🤖 AI Summary
This work addresses a critical limitation in current deep learning approaches to de novo peptide sequencing: the frequent neglect of consistency between predicted peptides and the experimentally observed precursor mass, which often yields physically implausible results. To overcome this, we propose DiffuNovo, the first method to apply diffusion models to this task. Our approach explicitly incorporates mass constraints through a dual mechanism—introducing a peptide-level mass loss during training and guiding gradient updates in the latent space during inference via a regression-based guidance module. This explicit embedding of physical priors significantly enhances both the plausibility and accuracy of predicted sequences. Evaluated on standard benchmarks, DiffuNovo outperforms state-of-the-art methods and achieves a substantial reduction in mass prediction error.
📝 Abstract
The discovery of novel proteins relies on sensitive protein identification, for which de novo peptide sequencing (DNPS) from mass spectra is a crucial approach. While deep learning has advanced DNPS, existing models inadequately enforce the fundamental mass consistency constraint, that a predicted peptide's mass must match the experimental measured precursor mass. Previous DNPS methods often treat this critical information as a simple input feature or use it in post-processing, leading to numerous implausible predictions that do not adhere to this fundamental physical property.

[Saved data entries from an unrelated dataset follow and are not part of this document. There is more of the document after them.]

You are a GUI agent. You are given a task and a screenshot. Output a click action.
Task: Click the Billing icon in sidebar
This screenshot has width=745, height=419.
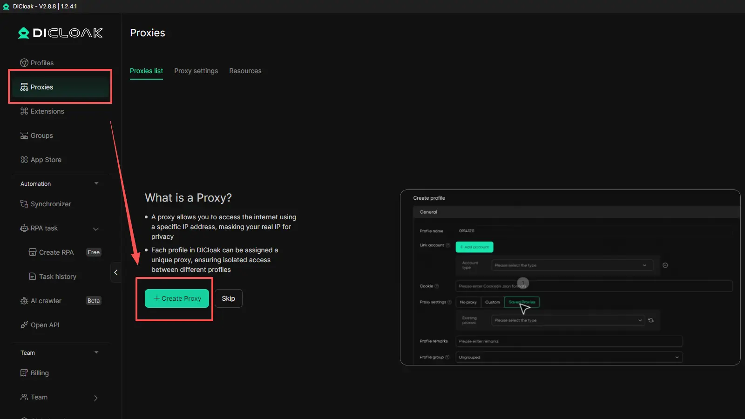(24, 373)
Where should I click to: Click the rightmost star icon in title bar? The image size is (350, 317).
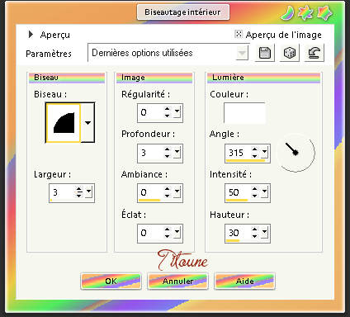(324, 12)
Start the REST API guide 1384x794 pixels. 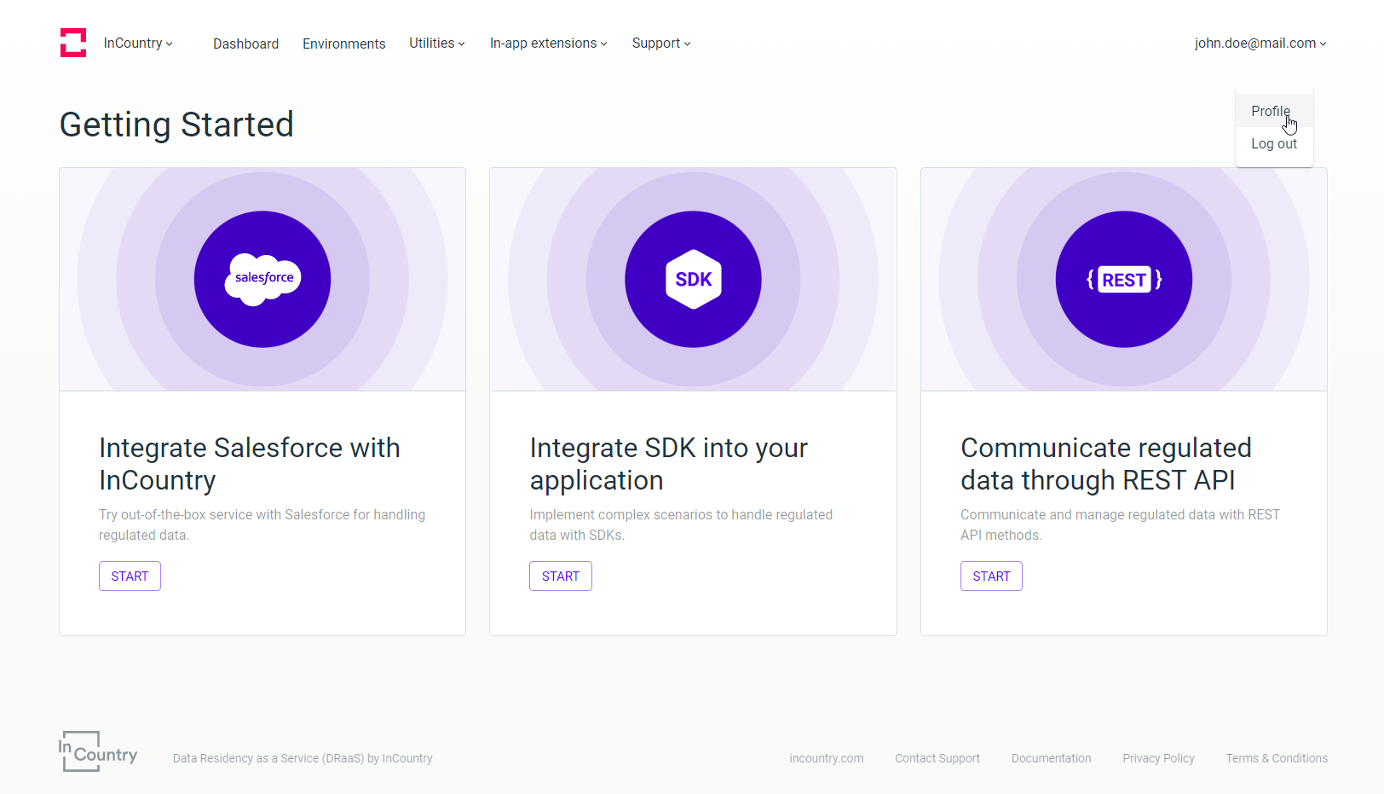[x=991, y=577]
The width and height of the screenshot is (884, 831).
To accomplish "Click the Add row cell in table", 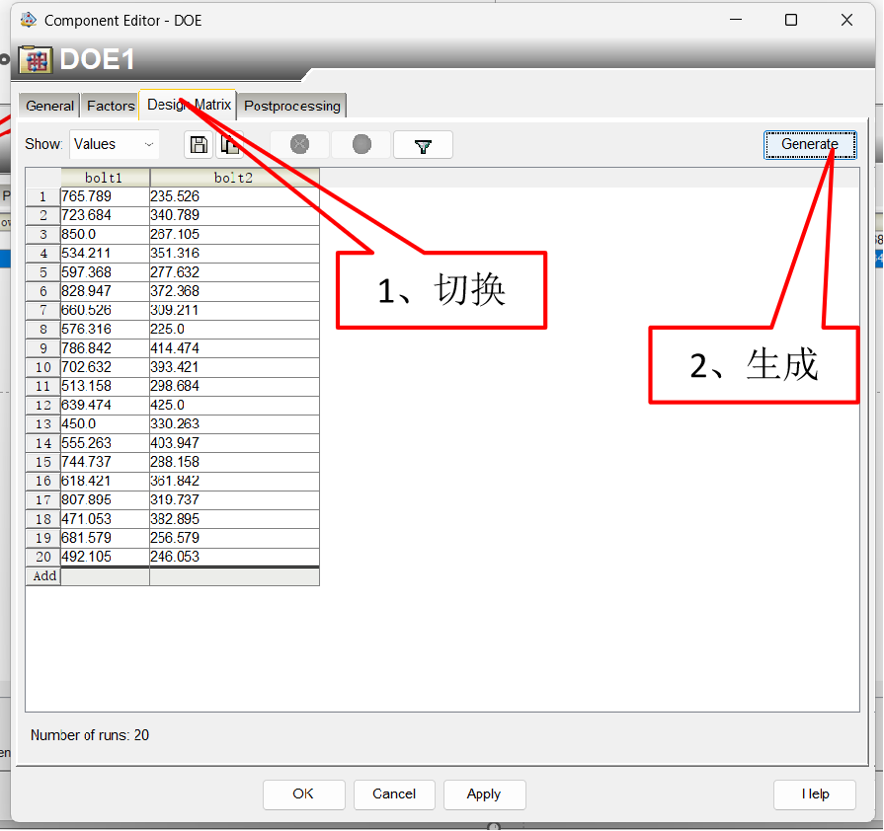I will (44, 575).
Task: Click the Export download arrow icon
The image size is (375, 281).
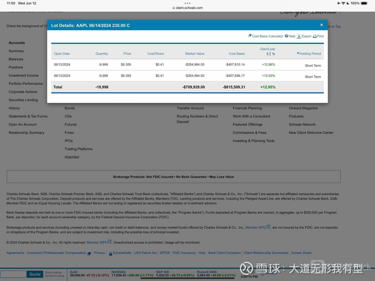Action: pos(299,36)
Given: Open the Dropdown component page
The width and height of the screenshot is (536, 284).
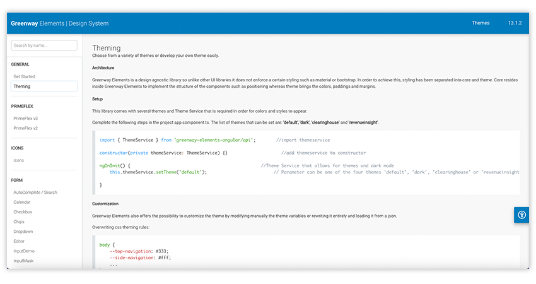Looking at the screenshot, I should click(x=23, y=232).

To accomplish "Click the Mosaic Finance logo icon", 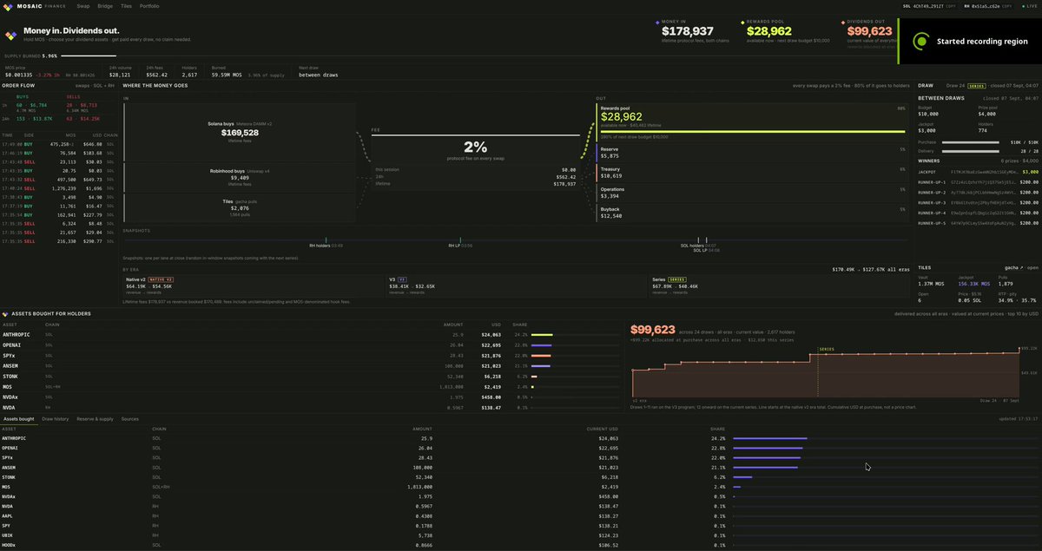I will 8,5.
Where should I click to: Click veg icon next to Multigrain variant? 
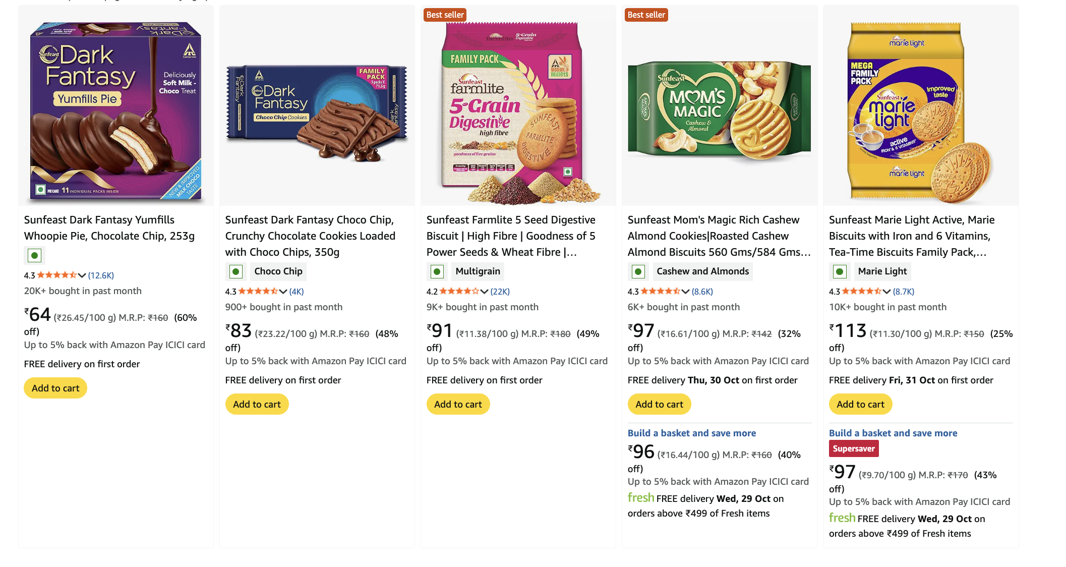437,272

To address this limitation, we introduce DiffuNovo, a novel regressor-guided diffusion model for de novo peptide sequencing that provides explicit peptide-level mass control. Our approach integrates the mass constraint at two critical stages: during training, a novel peptide-level mass loss guides model optimization, while at inference, regressor-based guidance from gradient-based updates in the latent space steers the generation to compel the predicted peptide adheres to the mass constraint. Comprehensive evaluations on established benchmarks demonstrate that DiffuNovo surpasses state-of-the-art methods in DNPS accuracy. Additionally, as the first DNPS model to employ a diffusion model as its core backbone, DiffuNovo leverages the powerful controllability of diffusion architecture and achieves a significant reduction in mass error, thereby producing much more physically plausible peptides. These innovations represent a substantial advancement toward robust and broadly applicable DNPS. The source code is available in the supplementary material.